====== Selected passage
Since eta squared is equivalent to R2, which is a more generic name ("Eta Squared, however, is used specifically in ANOVA models.", here), wouldn't it be clearer to rename all those as t_to_r2 etc. (it looks better too)?

The file names and contents for all these functions needs to be make concise

Agreed

this thread is about Bayes!

U started! 😁

mattansb commented 5 years ago

Which one gives the most "accurate" r/d?

For d, the odds to d looks like the correct one.

but it makes sense if you just want to have all your effects on the same scales...

It "makes sense" to want that, but it doesn't make sense to get that in this method - you should instead use parameters_standardize.

wouldn't it be clearer to rename all those as t_to_r2 etc

I think it's a great idea to have !

F_to_partial_R2 <- F_to_partial_eta_squared
t_to_partial_R2 <- t_to_partial_eta_squared 

Then the convert_t_to_r could be:

convert_t_to_partial_r <- function(t, df_error) sign(t) * sqrt(t_to_partial_R2(t, df_error))

(I think it is important to have the "partial" in the names or at the very least the doc title - users shouldn't think they're getting the simple correlation.)


Another thing I am wondering is for non-linear models, e.g., logistic regression.

You stated!

mattansb commented 5 years ago

Going back to:

I've implemented some approximation to test stat for Bayesian models. Not sure if it makes a lot of sense from a theoretical perspective but seems to work from an applied one 😅

I said that de facto...

This will probably almost always give results very close to the true results....

I'd like to amend that: It will work in cases where the prior is relatively lax (i.e., not strong); in these cases SDposteriorSEfrequentist (because the posterior ≈ the likelihood function). But when this equality will be broken with strong priors, where SDposterior< SEfrequentist, which will lead to miss-estimating the effect size.

strengejacke commented 5 years ago

posterior_predict used like this can give some form of variance explained

Which is implemented in performance::icc() :-)
============
====== Data provided
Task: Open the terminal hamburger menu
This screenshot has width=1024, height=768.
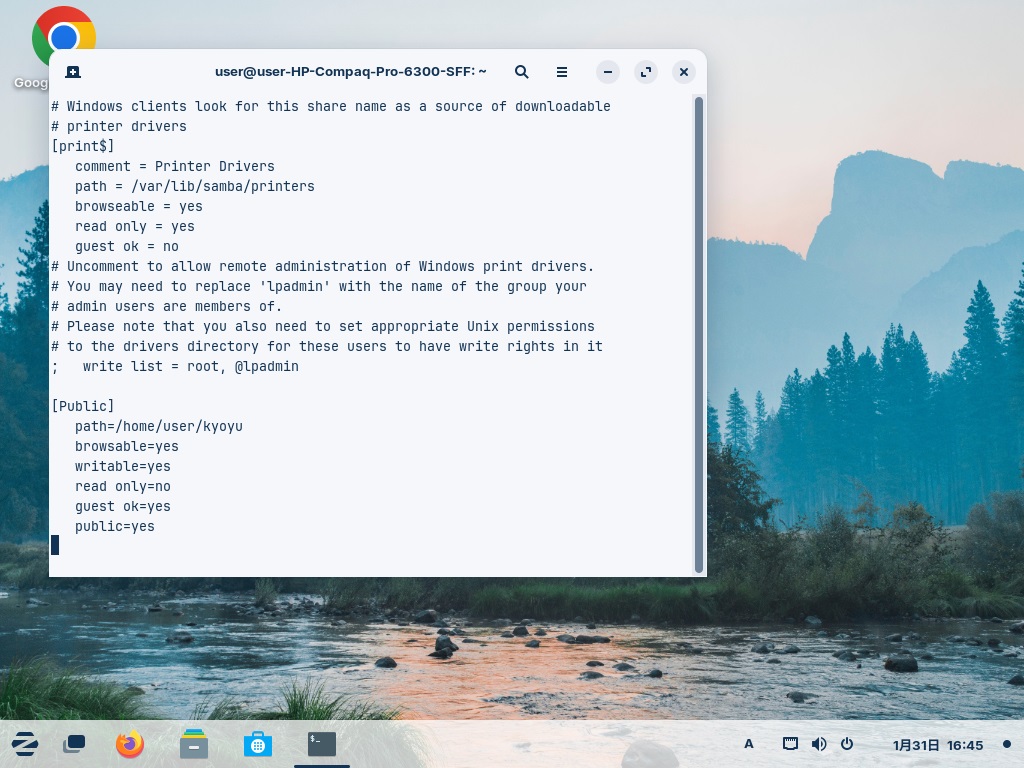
============
--- What you will do ---
Answer from the effect-size thread:
1. What more generic name is given as equivalent to eta squared?
2. Which function should be used instead to put all effects on the same scale?
3. Where is the posterior_predict approach to variance explained already implemented?
The listing above comes from a separate source and has no connection to the thread.

--- Output ---
1. R2
2. parameters_standardize
3. performance::icc()